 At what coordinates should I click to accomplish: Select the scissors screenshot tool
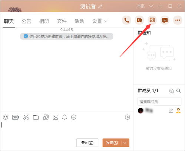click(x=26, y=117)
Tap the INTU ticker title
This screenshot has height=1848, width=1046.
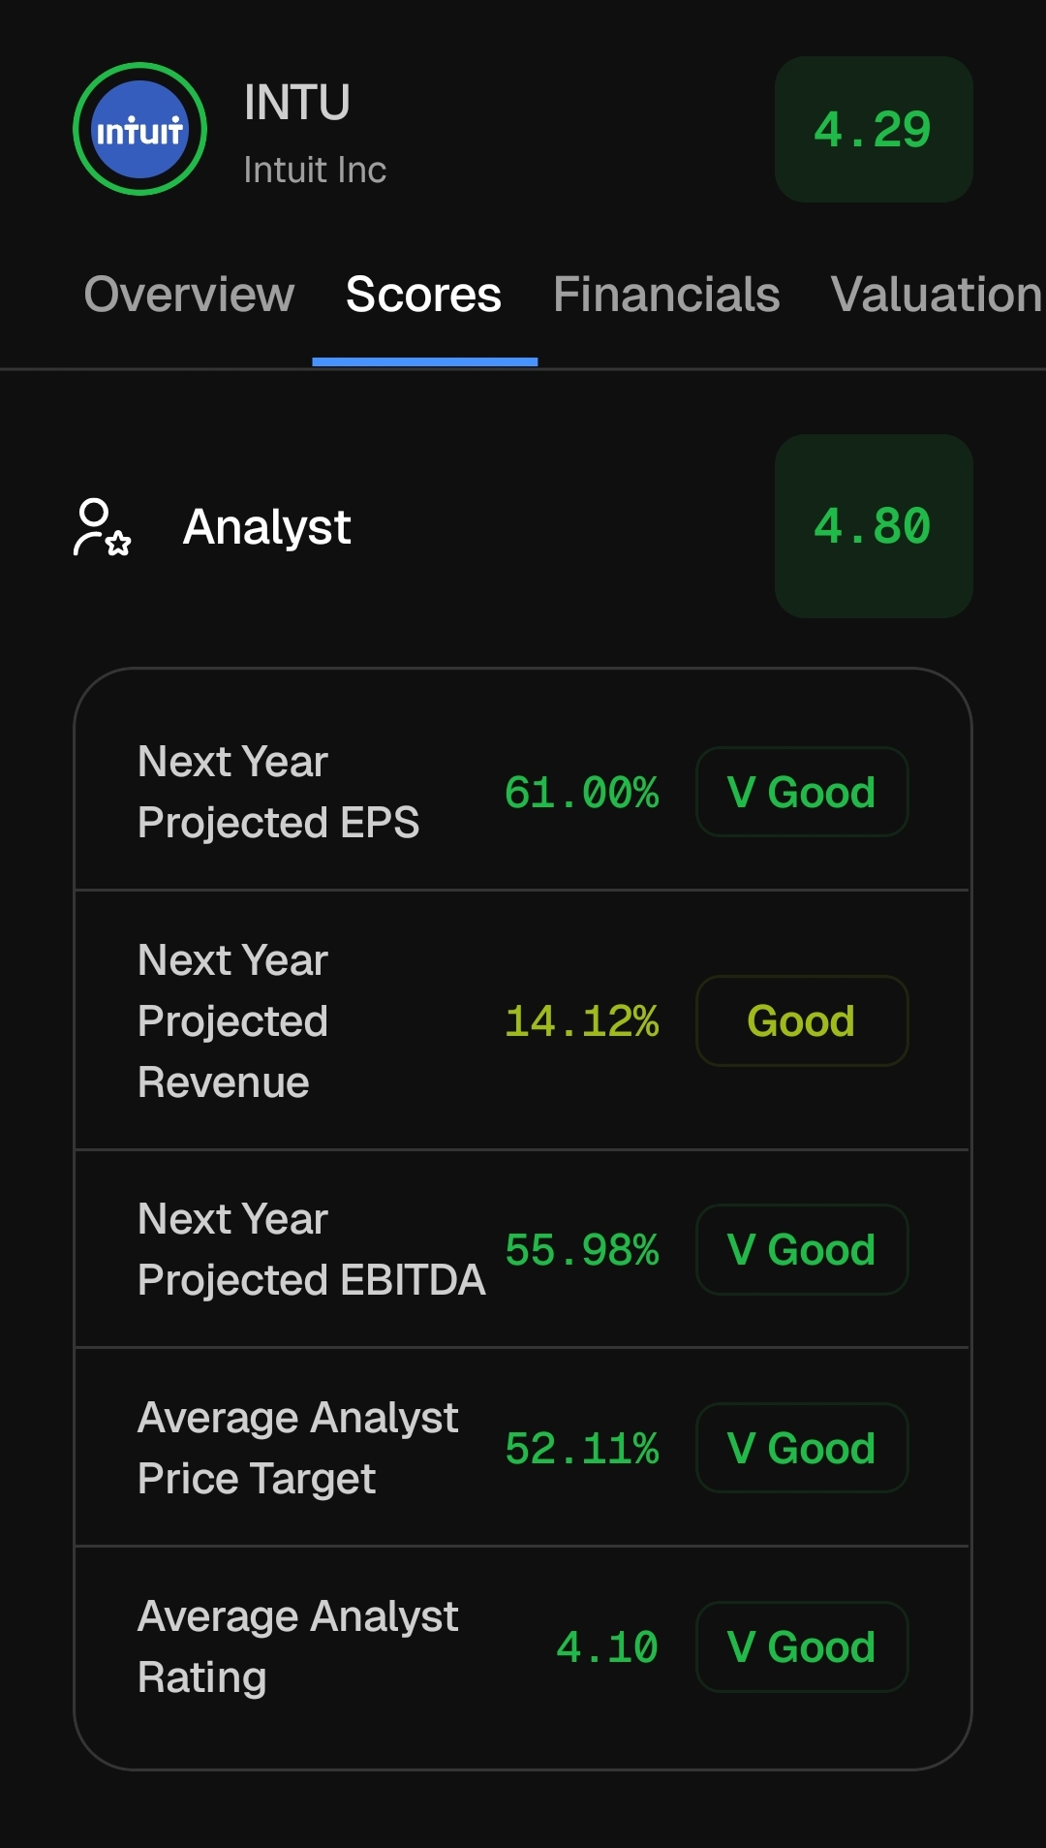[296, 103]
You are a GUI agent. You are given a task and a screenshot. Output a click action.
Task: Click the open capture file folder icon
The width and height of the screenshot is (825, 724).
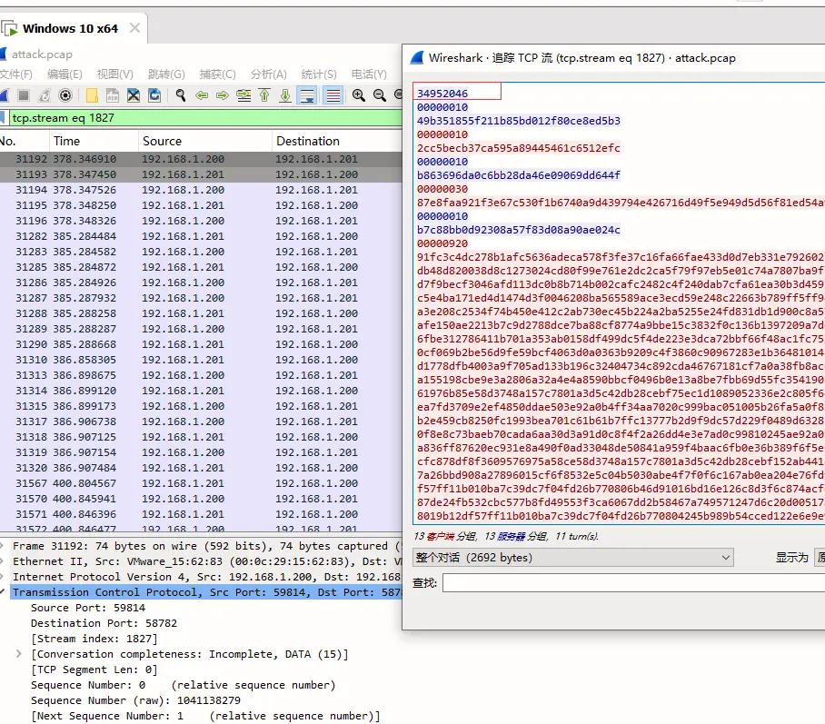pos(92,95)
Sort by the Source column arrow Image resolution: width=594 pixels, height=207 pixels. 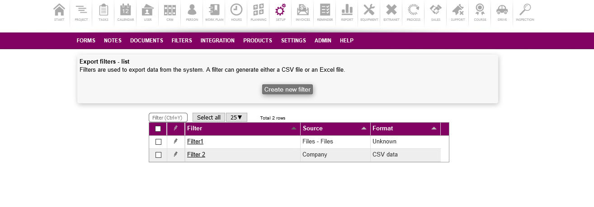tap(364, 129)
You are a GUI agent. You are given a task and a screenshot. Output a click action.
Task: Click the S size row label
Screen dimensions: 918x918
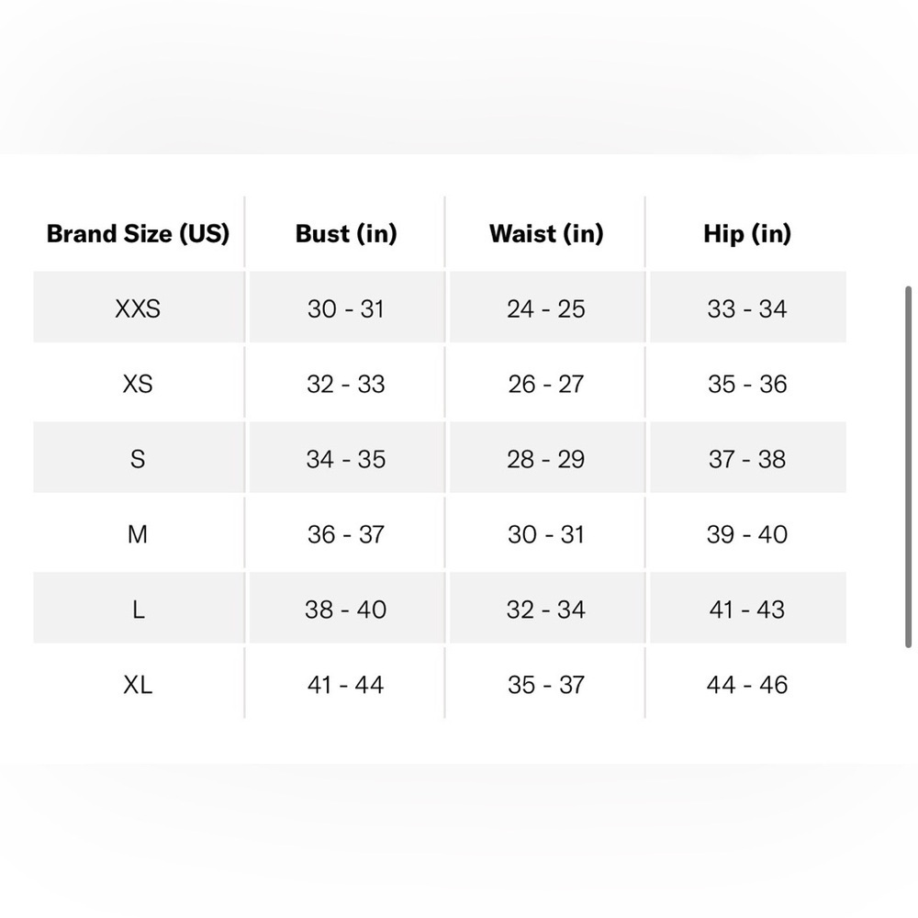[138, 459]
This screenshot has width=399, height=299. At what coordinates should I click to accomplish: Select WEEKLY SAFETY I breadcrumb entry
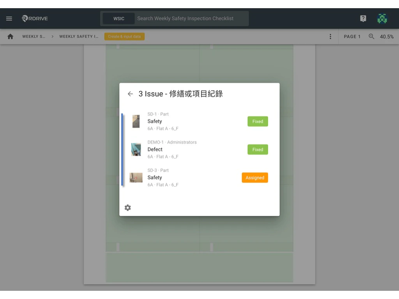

= = =

§ **Work required**
A word-for-word copy of the lines from the one containing "Task: Click the S size row label" through the last line of the records is what is wanted, without pictures and without any other line.

§ **Exercise answer**
Task: Click the S size row label
Screen dimensions: 918x918
[138, 459]
This screenshot has width=399, height=299. At what coordinates should I click to accomplish: Select WEEKLY SAFETY I breadcrumb entry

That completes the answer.